__PROBLEM__: Rewrite the part of the records that opens with the line containing "The width and height of the screenshot is (1137, 1064)." and closes with the line containing "Action: tap(830, 130)", replacing "admin user icon" with "admin account icon" and leaving everything else unchanged.

__INFORMATION SHOWN__:

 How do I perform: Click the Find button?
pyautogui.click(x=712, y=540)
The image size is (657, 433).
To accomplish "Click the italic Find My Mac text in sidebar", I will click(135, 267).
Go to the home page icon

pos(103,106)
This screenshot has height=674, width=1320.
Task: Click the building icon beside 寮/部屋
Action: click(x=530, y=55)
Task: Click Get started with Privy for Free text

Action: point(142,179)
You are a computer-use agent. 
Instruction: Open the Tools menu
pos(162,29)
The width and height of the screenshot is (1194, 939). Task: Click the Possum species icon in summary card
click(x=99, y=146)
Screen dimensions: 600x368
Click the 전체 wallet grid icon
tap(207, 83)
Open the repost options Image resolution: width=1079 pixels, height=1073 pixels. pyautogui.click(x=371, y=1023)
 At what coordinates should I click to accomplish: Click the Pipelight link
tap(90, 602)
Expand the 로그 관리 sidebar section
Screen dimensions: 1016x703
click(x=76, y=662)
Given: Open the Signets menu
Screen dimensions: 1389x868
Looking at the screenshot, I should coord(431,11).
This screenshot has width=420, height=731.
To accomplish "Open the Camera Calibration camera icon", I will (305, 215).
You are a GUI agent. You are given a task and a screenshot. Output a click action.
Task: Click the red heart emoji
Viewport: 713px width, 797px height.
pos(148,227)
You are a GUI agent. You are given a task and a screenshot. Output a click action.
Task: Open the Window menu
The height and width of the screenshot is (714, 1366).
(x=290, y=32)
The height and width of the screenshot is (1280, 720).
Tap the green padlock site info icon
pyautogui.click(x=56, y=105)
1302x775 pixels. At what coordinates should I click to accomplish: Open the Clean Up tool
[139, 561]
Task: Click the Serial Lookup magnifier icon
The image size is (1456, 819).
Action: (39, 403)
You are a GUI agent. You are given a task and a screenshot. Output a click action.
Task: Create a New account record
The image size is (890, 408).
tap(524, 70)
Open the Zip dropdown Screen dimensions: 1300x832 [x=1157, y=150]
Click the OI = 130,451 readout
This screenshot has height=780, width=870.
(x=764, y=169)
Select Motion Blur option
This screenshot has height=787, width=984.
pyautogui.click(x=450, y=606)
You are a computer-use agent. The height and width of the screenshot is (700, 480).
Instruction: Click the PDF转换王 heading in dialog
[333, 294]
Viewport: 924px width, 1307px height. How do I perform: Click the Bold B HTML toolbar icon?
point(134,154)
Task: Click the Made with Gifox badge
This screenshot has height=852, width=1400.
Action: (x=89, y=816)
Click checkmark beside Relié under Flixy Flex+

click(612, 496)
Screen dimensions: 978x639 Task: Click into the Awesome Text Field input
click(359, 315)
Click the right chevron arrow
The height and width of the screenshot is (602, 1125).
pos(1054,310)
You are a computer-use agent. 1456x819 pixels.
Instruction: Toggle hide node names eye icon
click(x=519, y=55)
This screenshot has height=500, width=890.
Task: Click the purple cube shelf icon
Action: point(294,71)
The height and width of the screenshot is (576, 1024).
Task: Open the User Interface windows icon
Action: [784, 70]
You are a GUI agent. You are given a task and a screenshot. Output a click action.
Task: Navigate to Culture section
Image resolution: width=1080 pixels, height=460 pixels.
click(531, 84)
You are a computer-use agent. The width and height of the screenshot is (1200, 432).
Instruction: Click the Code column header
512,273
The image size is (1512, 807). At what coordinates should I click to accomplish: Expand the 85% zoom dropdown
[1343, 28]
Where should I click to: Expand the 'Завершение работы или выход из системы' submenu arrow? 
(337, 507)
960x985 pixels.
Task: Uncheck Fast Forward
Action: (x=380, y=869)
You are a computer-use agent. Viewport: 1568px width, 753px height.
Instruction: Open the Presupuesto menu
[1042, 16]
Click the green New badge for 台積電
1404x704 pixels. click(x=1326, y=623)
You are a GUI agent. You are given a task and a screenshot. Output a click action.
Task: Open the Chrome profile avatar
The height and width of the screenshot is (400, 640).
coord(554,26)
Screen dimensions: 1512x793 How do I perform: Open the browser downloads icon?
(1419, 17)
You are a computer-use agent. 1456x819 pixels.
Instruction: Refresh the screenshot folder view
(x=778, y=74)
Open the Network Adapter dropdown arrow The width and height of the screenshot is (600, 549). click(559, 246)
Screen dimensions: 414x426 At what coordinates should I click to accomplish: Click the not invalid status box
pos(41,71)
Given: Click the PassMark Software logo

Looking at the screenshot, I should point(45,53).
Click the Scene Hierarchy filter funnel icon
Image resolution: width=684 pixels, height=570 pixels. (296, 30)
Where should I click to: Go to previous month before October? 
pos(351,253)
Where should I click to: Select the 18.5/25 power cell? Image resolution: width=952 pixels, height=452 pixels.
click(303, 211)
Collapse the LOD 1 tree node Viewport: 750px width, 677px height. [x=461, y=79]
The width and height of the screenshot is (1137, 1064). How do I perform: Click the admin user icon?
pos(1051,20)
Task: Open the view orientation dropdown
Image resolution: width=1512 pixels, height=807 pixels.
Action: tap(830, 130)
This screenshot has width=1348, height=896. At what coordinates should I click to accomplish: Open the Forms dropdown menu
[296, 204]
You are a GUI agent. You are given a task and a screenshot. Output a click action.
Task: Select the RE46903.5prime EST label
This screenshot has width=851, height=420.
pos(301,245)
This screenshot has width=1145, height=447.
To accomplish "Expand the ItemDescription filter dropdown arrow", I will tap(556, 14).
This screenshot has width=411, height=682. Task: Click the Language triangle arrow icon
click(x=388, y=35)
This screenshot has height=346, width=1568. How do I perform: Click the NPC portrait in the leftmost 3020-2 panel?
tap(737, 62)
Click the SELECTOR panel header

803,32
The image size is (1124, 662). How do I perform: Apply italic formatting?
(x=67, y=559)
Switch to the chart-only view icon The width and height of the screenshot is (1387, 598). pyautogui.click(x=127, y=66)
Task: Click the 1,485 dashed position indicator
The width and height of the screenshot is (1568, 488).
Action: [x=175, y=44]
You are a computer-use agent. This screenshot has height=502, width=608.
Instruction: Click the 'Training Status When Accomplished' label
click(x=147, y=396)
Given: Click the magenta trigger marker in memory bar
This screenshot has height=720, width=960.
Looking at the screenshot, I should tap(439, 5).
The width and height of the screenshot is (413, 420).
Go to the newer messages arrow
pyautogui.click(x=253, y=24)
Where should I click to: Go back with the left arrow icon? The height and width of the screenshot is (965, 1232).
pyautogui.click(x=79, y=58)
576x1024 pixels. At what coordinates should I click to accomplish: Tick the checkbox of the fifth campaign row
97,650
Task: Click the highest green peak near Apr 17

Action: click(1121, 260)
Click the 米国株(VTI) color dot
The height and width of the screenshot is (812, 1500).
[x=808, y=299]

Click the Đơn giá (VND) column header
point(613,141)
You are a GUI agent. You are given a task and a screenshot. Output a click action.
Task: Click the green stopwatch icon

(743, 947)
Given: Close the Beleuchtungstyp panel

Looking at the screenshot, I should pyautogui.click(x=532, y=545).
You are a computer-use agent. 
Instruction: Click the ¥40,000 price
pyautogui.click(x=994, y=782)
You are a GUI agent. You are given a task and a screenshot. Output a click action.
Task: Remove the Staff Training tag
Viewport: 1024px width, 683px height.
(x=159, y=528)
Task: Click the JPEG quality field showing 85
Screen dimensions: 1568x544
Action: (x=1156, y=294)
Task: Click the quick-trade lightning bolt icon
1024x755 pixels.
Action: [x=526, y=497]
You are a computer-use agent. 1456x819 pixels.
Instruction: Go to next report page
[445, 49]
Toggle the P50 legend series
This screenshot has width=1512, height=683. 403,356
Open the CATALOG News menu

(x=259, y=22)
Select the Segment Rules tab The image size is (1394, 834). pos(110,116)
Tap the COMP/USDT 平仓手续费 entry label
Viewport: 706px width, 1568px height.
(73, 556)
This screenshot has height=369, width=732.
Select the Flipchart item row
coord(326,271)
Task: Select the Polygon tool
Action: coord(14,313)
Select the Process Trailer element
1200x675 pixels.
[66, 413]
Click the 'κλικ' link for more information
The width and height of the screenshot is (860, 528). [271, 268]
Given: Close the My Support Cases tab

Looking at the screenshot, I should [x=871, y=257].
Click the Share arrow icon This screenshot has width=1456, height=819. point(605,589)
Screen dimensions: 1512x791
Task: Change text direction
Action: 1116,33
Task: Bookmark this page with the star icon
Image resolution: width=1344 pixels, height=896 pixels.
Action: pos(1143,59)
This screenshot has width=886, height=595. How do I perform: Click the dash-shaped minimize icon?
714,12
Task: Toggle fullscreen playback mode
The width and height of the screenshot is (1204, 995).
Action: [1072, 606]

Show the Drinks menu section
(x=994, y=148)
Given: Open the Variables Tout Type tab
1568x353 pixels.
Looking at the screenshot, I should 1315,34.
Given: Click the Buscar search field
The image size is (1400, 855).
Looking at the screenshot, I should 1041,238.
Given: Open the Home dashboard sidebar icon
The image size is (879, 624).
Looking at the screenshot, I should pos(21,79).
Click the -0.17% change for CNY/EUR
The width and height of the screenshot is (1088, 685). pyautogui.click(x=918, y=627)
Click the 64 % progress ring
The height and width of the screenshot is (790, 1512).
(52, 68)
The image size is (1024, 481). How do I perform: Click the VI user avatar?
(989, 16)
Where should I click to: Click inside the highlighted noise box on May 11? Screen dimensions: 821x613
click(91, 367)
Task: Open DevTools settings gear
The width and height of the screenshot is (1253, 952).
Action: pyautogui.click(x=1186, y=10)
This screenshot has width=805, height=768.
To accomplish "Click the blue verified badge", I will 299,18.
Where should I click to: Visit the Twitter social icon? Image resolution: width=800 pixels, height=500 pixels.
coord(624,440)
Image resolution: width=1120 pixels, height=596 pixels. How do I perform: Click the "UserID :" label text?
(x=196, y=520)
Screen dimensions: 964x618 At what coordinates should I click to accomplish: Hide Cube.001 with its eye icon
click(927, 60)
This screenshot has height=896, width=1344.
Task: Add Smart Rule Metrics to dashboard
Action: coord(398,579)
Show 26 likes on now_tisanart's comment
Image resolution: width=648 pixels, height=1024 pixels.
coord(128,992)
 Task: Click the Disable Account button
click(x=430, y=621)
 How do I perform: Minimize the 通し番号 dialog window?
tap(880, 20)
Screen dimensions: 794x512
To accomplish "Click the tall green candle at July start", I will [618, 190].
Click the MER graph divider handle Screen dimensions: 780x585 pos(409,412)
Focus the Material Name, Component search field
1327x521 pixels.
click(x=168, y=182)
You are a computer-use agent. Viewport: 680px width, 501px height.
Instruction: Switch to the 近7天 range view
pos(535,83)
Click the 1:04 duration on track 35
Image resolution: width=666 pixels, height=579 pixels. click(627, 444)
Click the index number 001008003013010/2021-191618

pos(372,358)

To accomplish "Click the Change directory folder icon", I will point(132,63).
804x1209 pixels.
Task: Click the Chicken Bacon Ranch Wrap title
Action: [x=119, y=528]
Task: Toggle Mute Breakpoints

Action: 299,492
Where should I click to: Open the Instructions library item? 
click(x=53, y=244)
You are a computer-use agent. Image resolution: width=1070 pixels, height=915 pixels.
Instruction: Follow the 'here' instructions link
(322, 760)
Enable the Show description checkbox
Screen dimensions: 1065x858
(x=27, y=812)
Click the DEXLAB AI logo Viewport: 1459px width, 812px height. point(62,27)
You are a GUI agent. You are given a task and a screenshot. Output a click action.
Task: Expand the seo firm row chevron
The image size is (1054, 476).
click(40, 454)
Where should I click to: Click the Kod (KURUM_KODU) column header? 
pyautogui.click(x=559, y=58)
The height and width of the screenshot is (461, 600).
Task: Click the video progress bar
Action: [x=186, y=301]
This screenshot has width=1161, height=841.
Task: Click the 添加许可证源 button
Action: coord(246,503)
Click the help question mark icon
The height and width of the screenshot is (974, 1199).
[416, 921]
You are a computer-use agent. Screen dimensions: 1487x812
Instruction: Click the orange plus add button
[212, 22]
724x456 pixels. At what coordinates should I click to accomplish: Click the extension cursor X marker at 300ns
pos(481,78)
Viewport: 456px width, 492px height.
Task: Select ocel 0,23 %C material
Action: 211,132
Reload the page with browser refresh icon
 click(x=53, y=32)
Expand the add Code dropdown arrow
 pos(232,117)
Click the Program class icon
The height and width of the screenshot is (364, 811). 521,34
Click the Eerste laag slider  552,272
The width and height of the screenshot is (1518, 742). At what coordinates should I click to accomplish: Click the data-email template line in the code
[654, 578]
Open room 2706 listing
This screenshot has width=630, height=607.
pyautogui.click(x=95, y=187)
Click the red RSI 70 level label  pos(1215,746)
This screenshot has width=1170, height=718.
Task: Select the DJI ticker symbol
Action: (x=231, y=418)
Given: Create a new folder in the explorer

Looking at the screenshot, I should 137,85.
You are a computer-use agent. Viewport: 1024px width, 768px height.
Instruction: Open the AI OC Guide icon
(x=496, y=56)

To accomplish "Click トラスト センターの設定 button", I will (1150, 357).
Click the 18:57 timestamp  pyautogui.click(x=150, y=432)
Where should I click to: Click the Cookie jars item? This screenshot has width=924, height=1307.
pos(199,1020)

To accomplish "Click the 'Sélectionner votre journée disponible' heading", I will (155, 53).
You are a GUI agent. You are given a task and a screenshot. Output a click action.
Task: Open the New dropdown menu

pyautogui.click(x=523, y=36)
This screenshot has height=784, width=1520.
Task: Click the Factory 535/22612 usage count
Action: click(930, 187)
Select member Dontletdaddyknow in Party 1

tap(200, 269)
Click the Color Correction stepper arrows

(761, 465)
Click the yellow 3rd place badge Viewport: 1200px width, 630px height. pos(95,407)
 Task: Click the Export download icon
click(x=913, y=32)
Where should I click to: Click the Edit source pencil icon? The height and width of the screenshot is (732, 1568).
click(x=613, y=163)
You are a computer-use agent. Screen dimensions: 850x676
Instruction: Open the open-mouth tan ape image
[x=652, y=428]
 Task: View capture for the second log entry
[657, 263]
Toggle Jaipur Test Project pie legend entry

__EXERCISE RESPONSE__:
The width and height of the screenshot is (1137, 1064). How do I perform: Click the admin account icon?
pos(1051,20)
Task: Open the view orientation dropdown
Image resolution: width=1512 pixels, height=807 pixels.
Action: tap(830, 130)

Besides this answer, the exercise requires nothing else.